Exercise data START
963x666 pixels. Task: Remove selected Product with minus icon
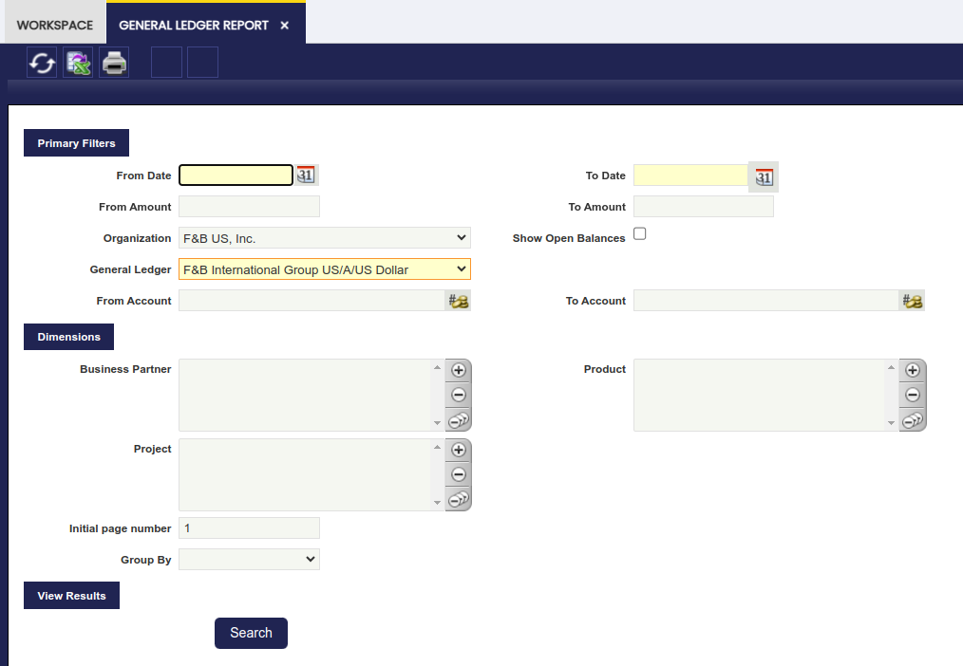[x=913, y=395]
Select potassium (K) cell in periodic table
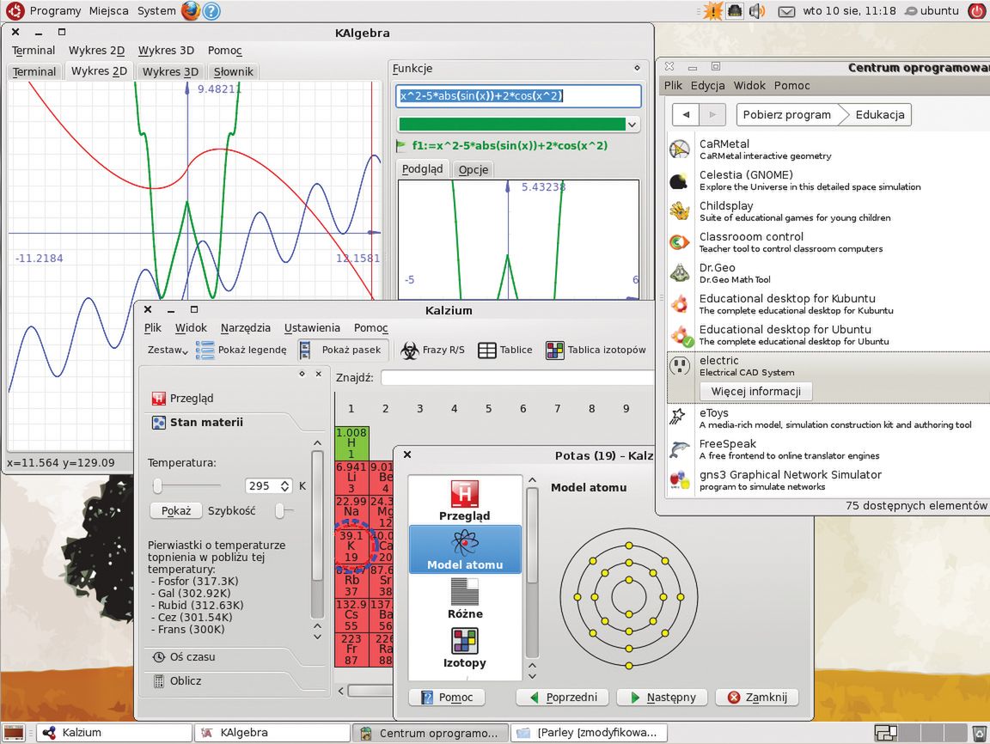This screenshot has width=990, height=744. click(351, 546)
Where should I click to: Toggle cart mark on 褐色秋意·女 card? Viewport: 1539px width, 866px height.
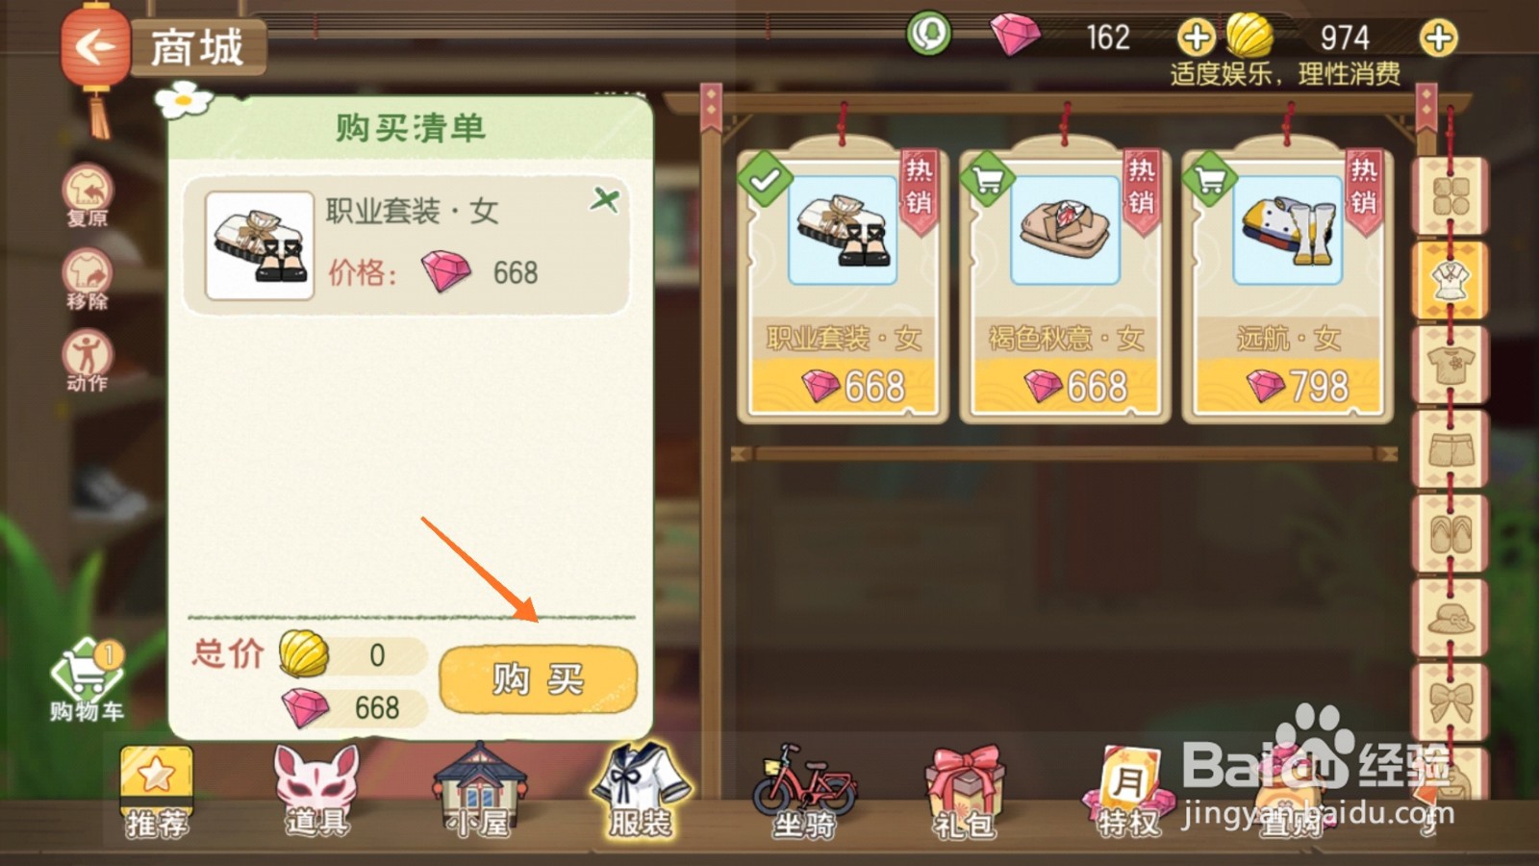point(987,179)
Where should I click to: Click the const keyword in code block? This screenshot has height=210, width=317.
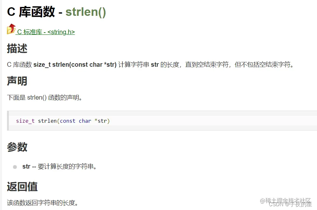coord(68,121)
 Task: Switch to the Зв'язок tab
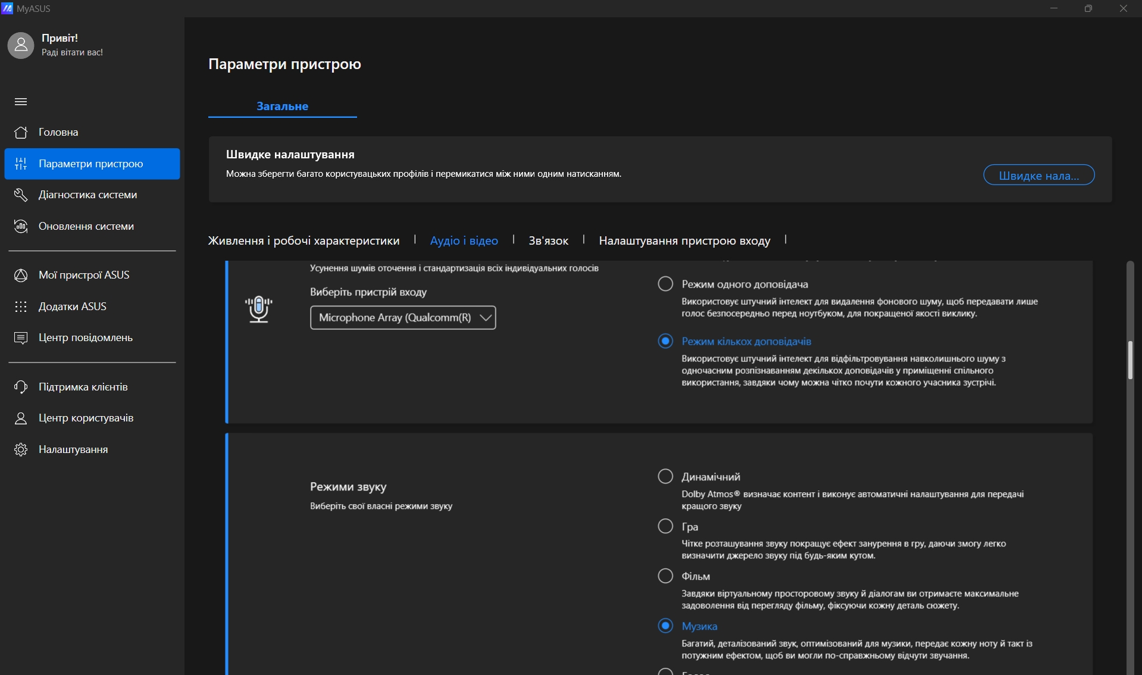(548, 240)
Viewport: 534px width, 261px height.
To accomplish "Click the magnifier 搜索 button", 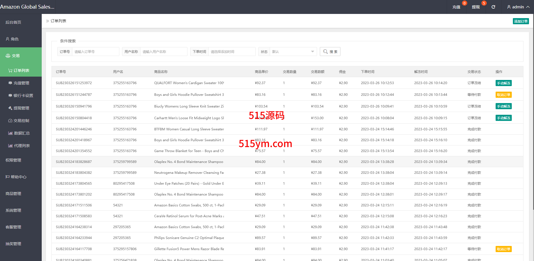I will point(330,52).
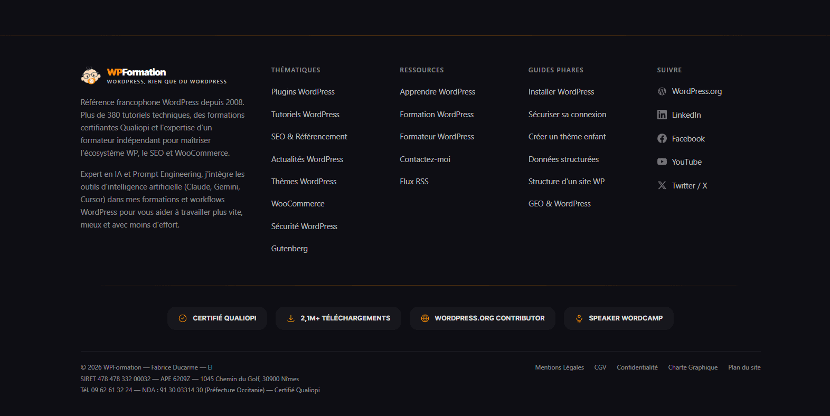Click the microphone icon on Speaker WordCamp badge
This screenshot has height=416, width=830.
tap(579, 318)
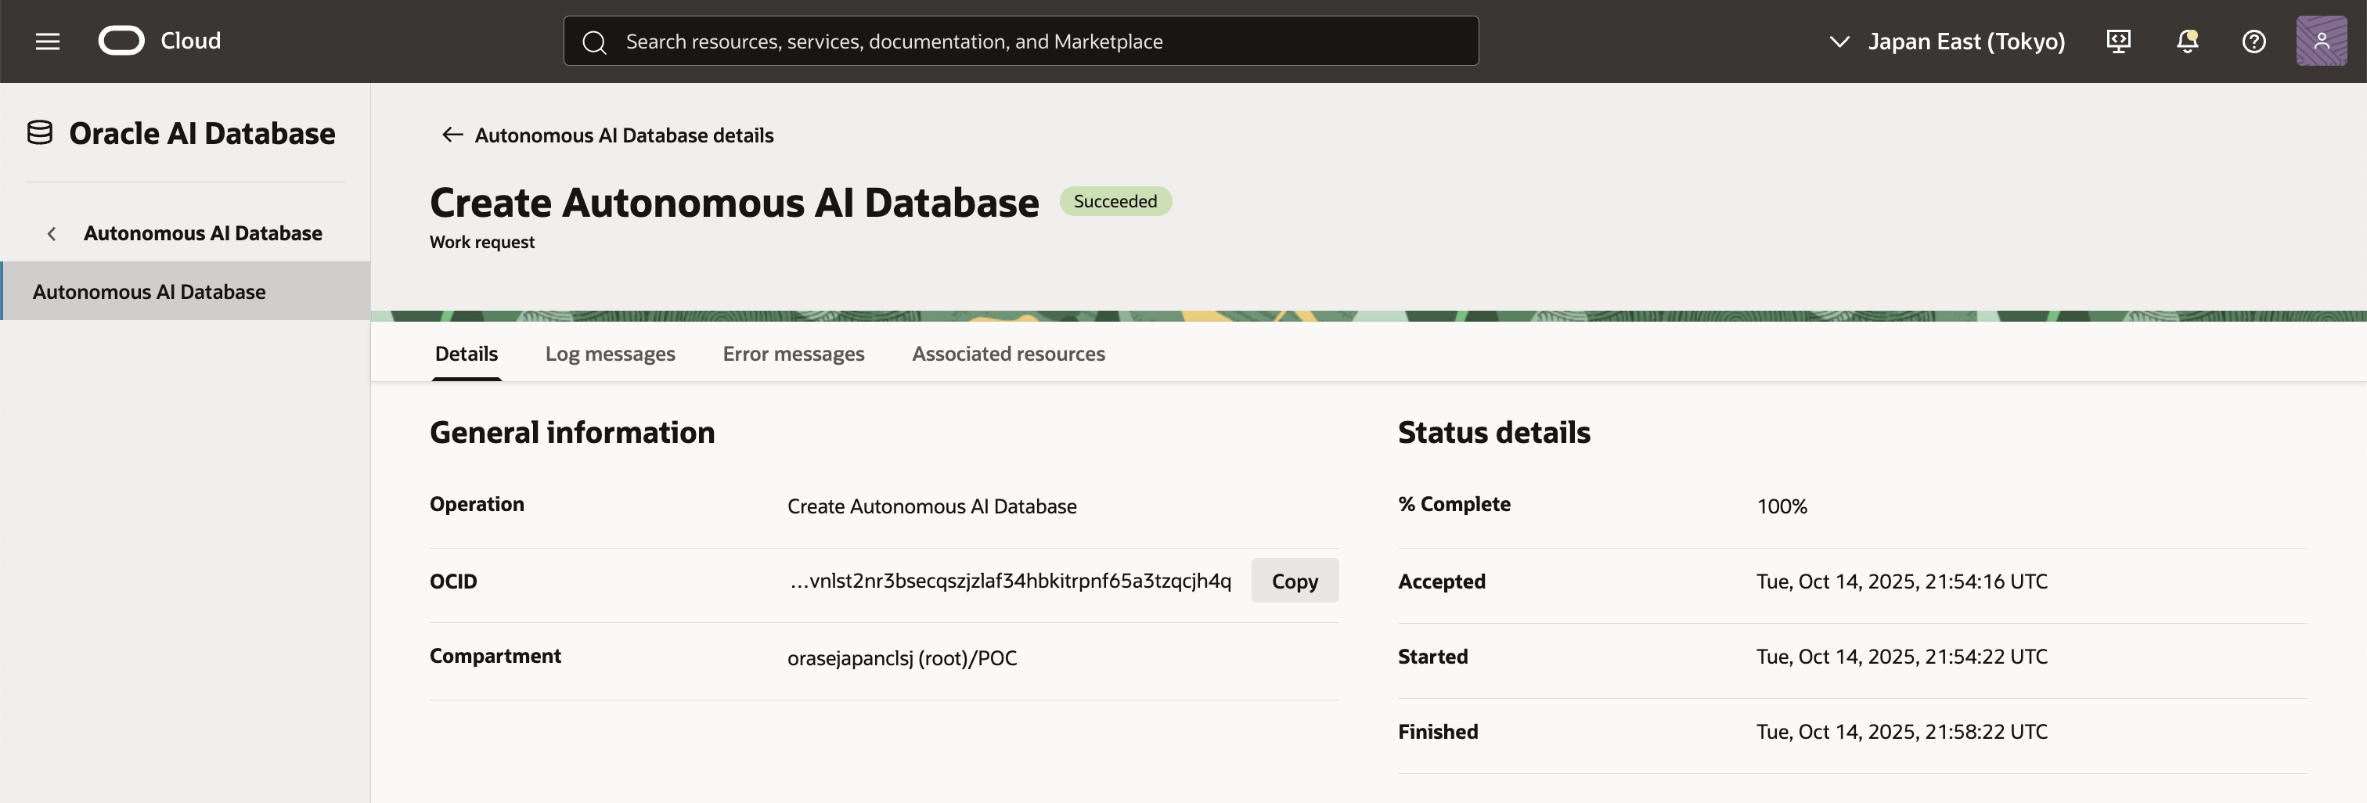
Exercise data END
## What is required
From the data above, return exactly the lines from the one with "Where should I click to: Toggle" up to and including the one with "Viewport: 534px width, 261px height.". Pictures do not go in the copy.

## Solution to this task
Where should I click to: Toggle cart mark on 褐色秋意·女 card? Viewport: 1539px width, 866px height.
point(987,179)
Where should I click to: Click the const keyword in code block? This screenshot has height=210, width=317.
coord(68,121)
 Task: Switch to the Зв'язок tab
(548, 240)
Viewport: 534px width, 261px height.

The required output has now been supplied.